As the number of COVID-19 cases continues to rise, hospitals in Los Angeles County are expected to soon be overwhelmed with patients, the county’s chief health officer said Thursday, noting that rising outbreaks in facilities skilled nursing care has already resulted in stricter infection control measures.
With 21 COVID outbreaks in skilled nursing facilities recently recorded across the county, staff at these facilities are now required to wear N95-level masks at all times and undergo testing twice a week, while residents must undergo weekly tests. All communal meals have also been halted, county public health director Barbara Ferrer said.
All non-essential indoor group activities are also suspended, she said.
The tightening of the rules comes as the county continues to see increases in cases. Another 6,245 COVID infections were reported in the county on Thursday, one of the highest single-day numbers in weeks. Over the past seven days, the county has averaged more than 4,200 new infections per day, and the rate of people testing positive for the virus daily has risen to 4.1% from 3.8% the previous day.
The county’s seven-day cumulative new case rate is now 280 per 100,000 people, up from 246 a week ago. The rate keeps the county firmly in the U.S. Centers for Disease Control and Prevention’s “medium” virus activity category.
At this time, the county’s COVID-related hospital statistics are still low enough to prevent the county from moving to the CDC’s “high” activity category. Being moved to “high” would mean a return to mandatory indoor mask-wearing.
According to CDC guidelines, counties in the “medium” category will move to “high” if the rate of new virus-related hospital admissions reaches 10 per 100,000 population, or if 10% of hospital beds staffed with County staff are busy with COVID-positive patients.
Ferrer said the current rate of virus-related hospital admissions in the county is now 4.5 per 100,000 — double the rate from a month ago — and the rate of staffed beds in staff occupied by COVID patients is currently 2.3%.
Although these numbers are well below the level of the “high” category, Ferrer noted that “if we continue on the current trajectory, we could find cases and hospitalizations that would eventually put a strain on our hospital system within weeks. only”.
State figures Thursday showed 429 COVID-positive patients were being treated at county hospitals, down from 410 on Wednesday.
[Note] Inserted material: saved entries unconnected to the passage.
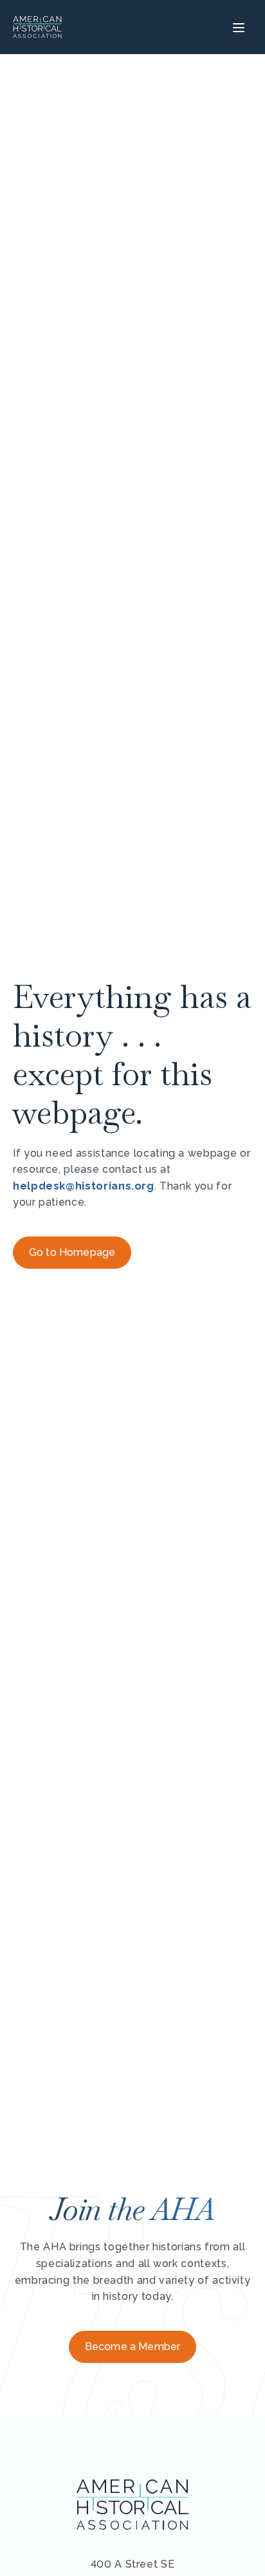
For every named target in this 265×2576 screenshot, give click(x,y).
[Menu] (237, 27)
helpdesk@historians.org (83, 1186)
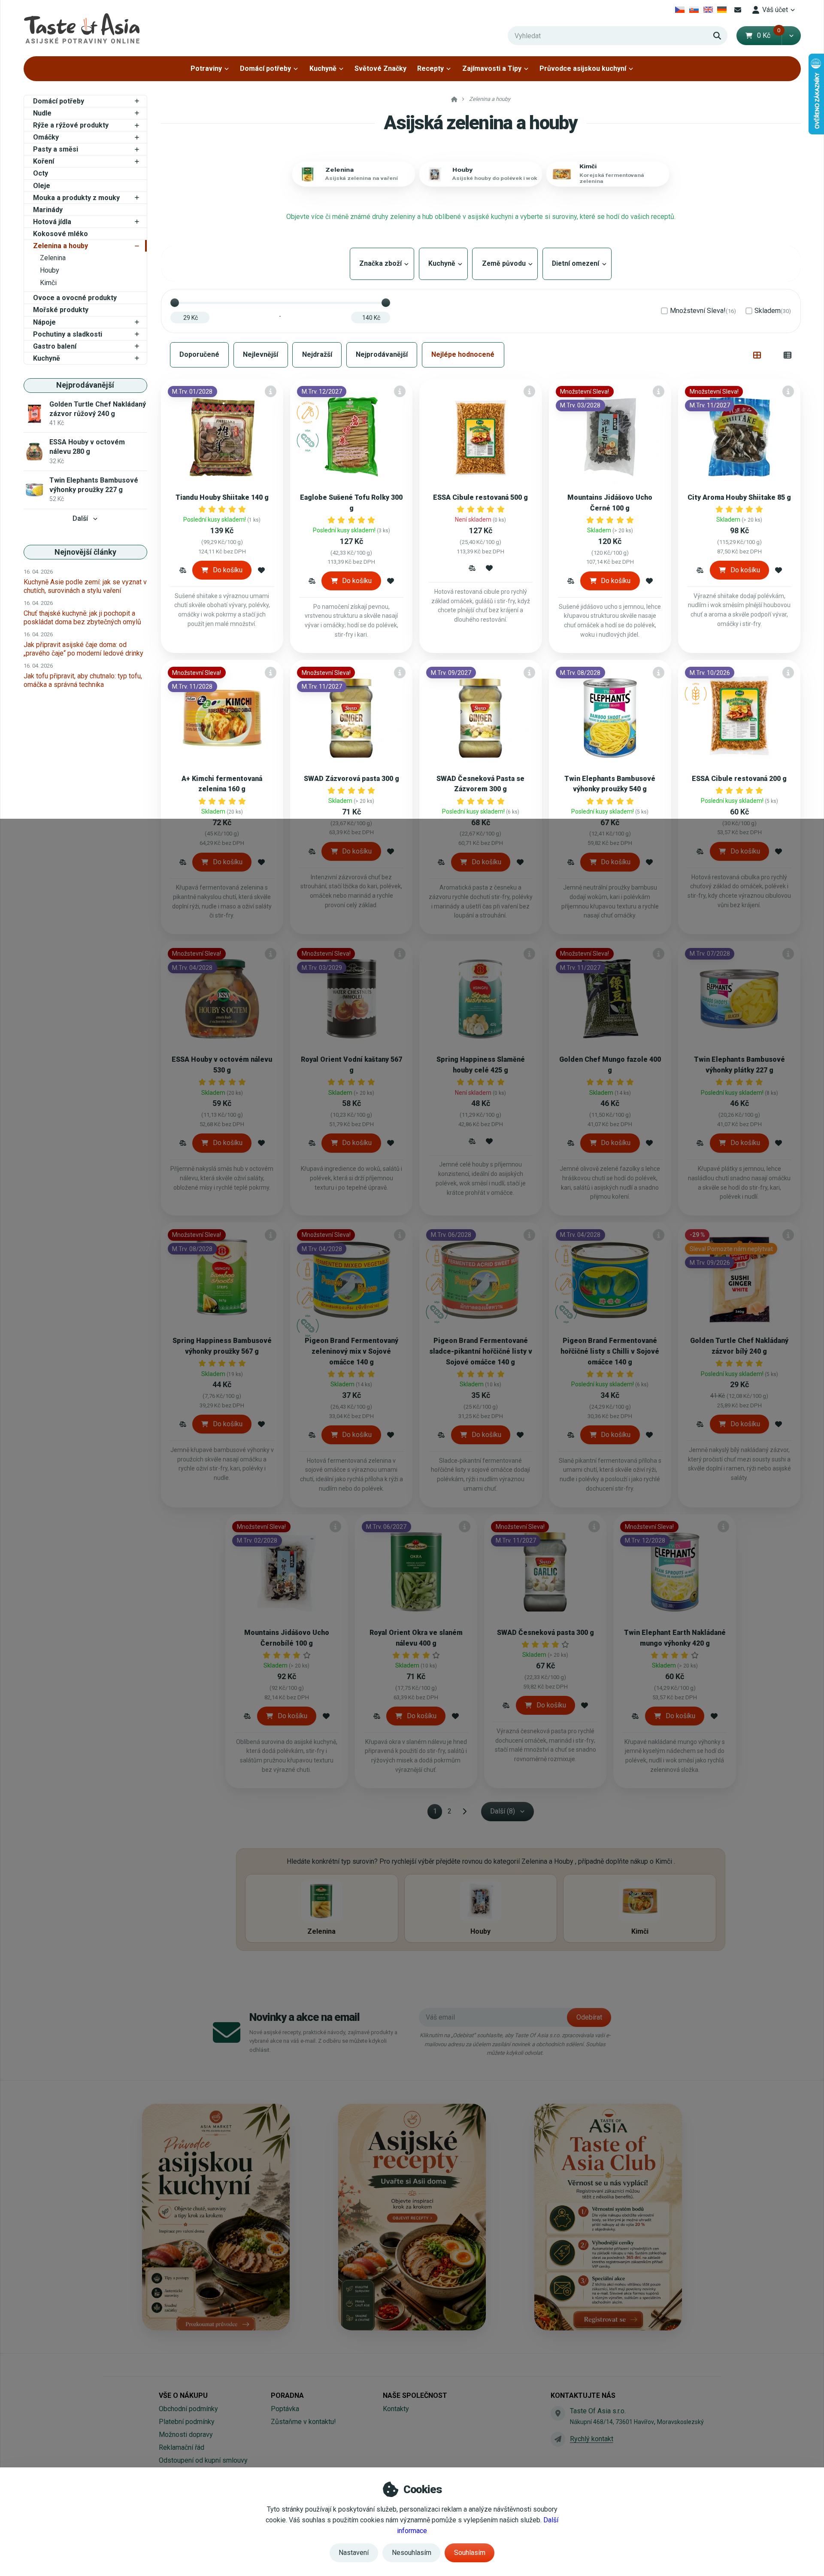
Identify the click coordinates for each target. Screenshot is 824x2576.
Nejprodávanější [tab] (382, 354)
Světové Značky (380, 68)
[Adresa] (558, 2413)
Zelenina (53, 258)
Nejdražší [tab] (317, 354)
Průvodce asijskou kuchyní (582, 68)
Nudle (42, 113)
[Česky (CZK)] (680, 10)
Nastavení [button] (354, 2553)
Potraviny (206, 68)
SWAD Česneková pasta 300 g (545, 1632)
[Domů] (81, 28)
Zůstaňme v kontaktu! (303, 2422)
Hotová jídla (52, 222)
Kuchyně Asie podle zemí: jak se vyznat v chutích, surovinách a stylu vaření (85, 586)
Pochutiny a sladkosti (67, 334)
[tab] (757, 355)
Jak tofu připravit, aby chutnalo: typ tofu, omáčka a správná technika (83, 680)
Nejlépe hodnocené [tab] (462, 354)
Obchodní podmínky (188, 2409)
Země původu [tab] (505, 263)
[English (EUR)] (708, 10)
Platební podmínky (187, 2422)
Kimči (48, 283)
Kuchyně (322, 68)
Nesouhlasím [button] (411, 2553)
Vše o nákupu (183, 2395)
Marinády (48, 210)
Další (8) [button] (502, 1811)
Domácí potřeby (265, 68)
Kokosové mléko (60, 234)
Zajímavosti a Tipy (491, 68)
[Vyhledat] (717, 35)
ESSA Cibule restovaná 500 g (480, 497)
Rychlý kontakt (591, 2439)
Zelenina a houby (60, 246)
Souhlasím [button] (469, 2553)
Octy (40, 173)
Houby (49, 270)
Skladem (772, 311)
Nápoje (44, 322)
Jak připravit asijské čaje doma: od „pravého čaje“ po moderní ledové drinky (83, 649)
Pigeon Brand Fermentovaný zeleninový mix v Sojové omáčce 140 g (351, 1351)
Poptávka (285, 2409)
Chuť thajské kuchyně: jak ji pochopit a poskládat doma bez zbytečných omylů (82, 617)
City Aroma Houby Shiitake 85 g (739, 497)
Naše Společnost (415, 2395)
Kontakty (396, 2409)
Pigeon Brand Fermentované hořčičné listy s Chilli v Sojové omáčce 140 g (609, 1351)
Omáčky (46, 137)
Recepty (430, 68)
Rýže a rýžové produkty (71, 125)
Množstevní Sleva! (703, 311)
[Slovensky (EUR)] (694, 10)
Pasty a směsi (55, 149)
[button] (791, 35)
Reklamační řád (181, 2447)
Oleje (41, 186)
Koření (43, 161)
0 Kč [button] (769, 35)
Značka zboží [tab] (382, 263)
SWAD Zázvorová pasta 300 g (351, 779)
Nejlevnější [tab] (260, 354)
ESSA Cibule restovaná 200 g (739, 779)
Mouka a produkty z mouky (76, 198)
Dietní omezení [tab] (577, 263)
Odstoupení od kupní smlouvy (203, 2460)
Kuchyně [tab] (443, 263)
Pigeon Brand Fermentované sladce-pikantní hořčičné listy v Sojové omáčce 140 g (480, 1351)
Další (80, 518)
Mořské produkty (60, 310)
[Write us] (558, 2439)
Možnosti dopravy (186, 2434)
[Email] (738, 10)
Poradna (287, 2395)
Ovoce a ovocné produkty (75, 298)
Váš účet (775, 10)
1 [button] (437, 1813)
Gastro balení (54, 346)
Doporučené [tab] (199, 354)
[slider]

The number of those patients treated in intensive care was 55, up slightly from 52 a day earlier.
Although health officials noted that many COVID-positive patients had been admitted to hospitals for reasons other than the virus, Ferrer said they still needed advanced levels of care that put medical centers at risk. tough test.
“They require a lot of different resources that are of a higher intensity, so that inherently puts more pressure on the system,” she said.
She added: “Unless we interrupt this increase in transmission, it will have an impact on the health system. The more cases you have… the greater the strain on the healthcare system. ”
Ferrer also noted that more infectious strains of the virus continue to proliferate. In the last round of specialized testing to identify variants, 36.4% of the cases tested were the result of a subvariant known as BA.2.12.1. This subvariant is considered exponentially more transmissible than its parent variant, BA.2, and significantly more transmissible than the Omicron variant that triggered a winter spike in cases.
Another variant, BA.2.3, is also slowly emerging in the county, accounting for 7.6% of cases tested in the most recent sampling.
Ferrer said current vaccines still prove effective against all variants — not necessarily preventing infections but generally leading to less severe disease in those who are infected.
Ferrer reported nine more COVID-related deaths on Thursday. She said the county now has a seven-day average of about seven deaths per day.